人類が制圧した感染症は天然痘と牛疫の二つしかないが、世界保健機関の天然痘根絶計画と、国連食糧農業機関の牛疫根絶計画の両方に参加した唯一のウイルス学者でもあり、山内さんの生涯をたどることはそのまま感染症の現代史を見るようであった。
■実験動物が支える研究開発
原稿を読んで気になったのは、多くの動物が登場することだ。マウスなどの小動物だけでなく、ウマ、ブタ、ヤギなどがウイルスの接種実験やワクチン製造のために使われた。天然痘ワクチンを作るため、体重400キロのウシと格闘したこともあったそうだ。
人間の臨床試験に進む最終段階で用いられる重要な動物が、サルである。山内さんが国立予防衛生研究所(現・感染研)に入所した1979年頃は、ポリオワクチンの国家検定のため年間1000頭のサルが使われていた。
大半が東南アジアから輸入されたカニクイザルで、Bウイルスというヘルペスウイルスに感染していた。サルでは発症しないが、人にうつれば神経系に重い後遺症を残す。野生ザルは赤痢菌や結核菌、寄生虫などにも感染しているため、実験用としては課題が多かった。逆に人間社会で人からはしかに感染するサルもいた。野生動物保護の観点からも、捕獲したサルに依存する体制は好ましくない。
そこで必要となったのが、実験室内で安定的にサルを繁殖させる施設だった。山内さんは欧米の霊長類センターを視察し、研究の現状や飼育方法を調査した。とりわけ重要だったのが、バイオハザード(生物災害)対策だ。
ウイルスは危険度に応じて四つのクラスに分類して安全対策をとる必要がある。山内さんは米国保健省の疾病対策センター(CDC)を視察し、日本初のレベル4実験室の設計図を書いた。
エボラ出血熱が発生した時は自民党の強い主導のもと、山内さんらの調査団が米国に再び派遣され、東京の武蔵村山に高度安全実験室が完成した。ところが地域住民の反対で、レベル4のウイルスの研究はできないまま長い時が過ぎた。
レベル4実験が認められたのは、施設ができて三十数年後の2015年。この間、帰国者に正体不明の感染症が出た際は、山内さんの個人的なつてでCDCにウイルスの検出を依頼したこともあった。日本に立派な施設があるのになぜ使用できないのかと、CDCから疑問を持たれたという。
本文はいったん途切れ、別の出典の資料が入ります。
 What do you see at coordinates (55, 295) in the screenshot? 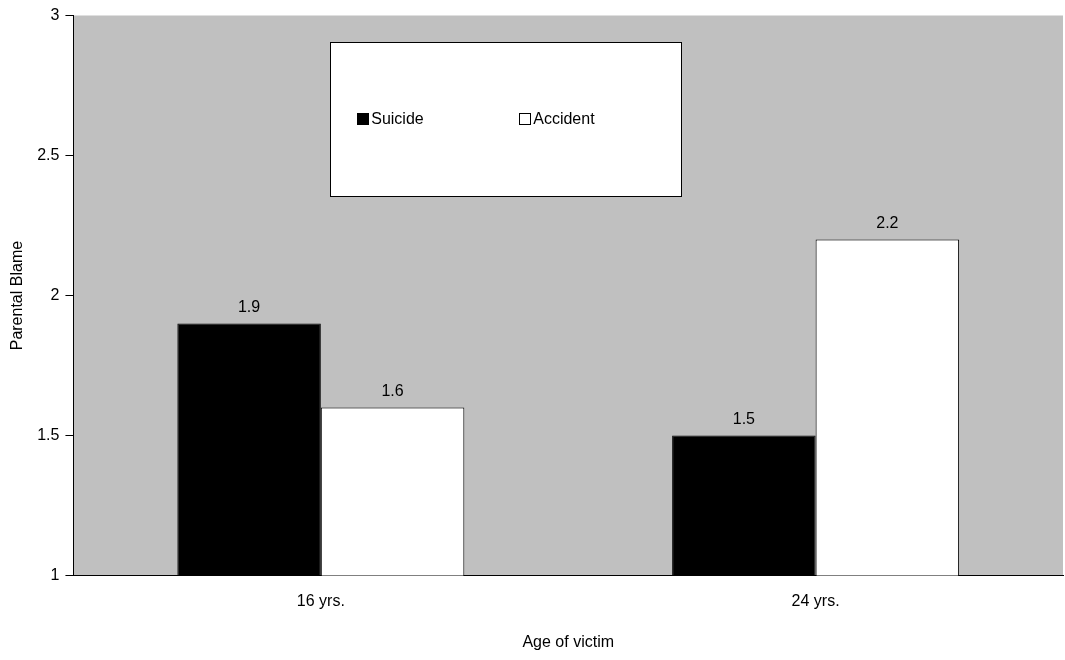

今回、日本はコロナ・ワクチンの開発に出遅れたが、国が感染症に対して社会的な理解を得る努力を長らく怠っていたことが大きな要因と思えてならない。
山内さんが設立に携わった感染研霊長類センターの後継である、国立研究開発法人医薬基盤研究所霊長類医科学研究センターは、実験用のサルを産官学に供給する国内唯一の施設だ。年間約200頭のサルが生まれ、ウイルス・フリーの状態が保たれている。糖尿病や高脂血症の病態の研究、インフルエンザやエイズなど感染症や神経難病の疾患モデルも作られている。
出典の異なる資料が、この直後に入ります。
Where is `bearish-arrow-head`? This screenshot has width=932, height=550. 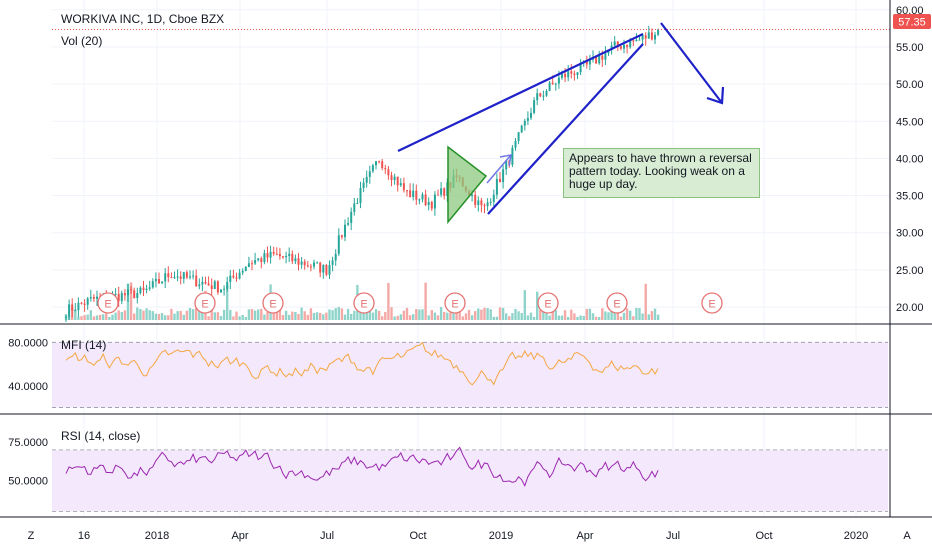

最近では、コロナの病態を反映したカニクイザルが確立されたことが、米国科学アカデミー紀要10月10日オンライン版で発表された。コロナは高齢者や基礎疾患を持つ人が重症化しやすいが、若いサルと基礎疾患を持つ高齢サルを比較して、これが人間の病態を反映することも確認されている。今後は治療薬の開発や予防法の研究に貢献するだろう。
発表を受け、山内さんは語る。「30年以上、これらのサルを維持するのには大変な苦労がありました。エイズ関連の研究のため設けられた実験室や病院なみの検査機器を含め、長年の蓄積がやっと日の目を見た気がします。初代センター長の本庄重男さんが生きていたら、さぞ喜んだでしょう」
実験動物は、長年にわたる動物福祉の議論を経て定められた国際的な倫理原則にのっとって飼育され、実験にあたっては頭数を少なく(Reduction)、代替法があれば優先し(Replacement)、苦痛を軽減する(Refinement)という「3R」の原則が順守されている。
私たちの健康が何に守られてきたのか。基礎を築いた研究者の努力と、実験動物の貢献に改めて思いをはせたい。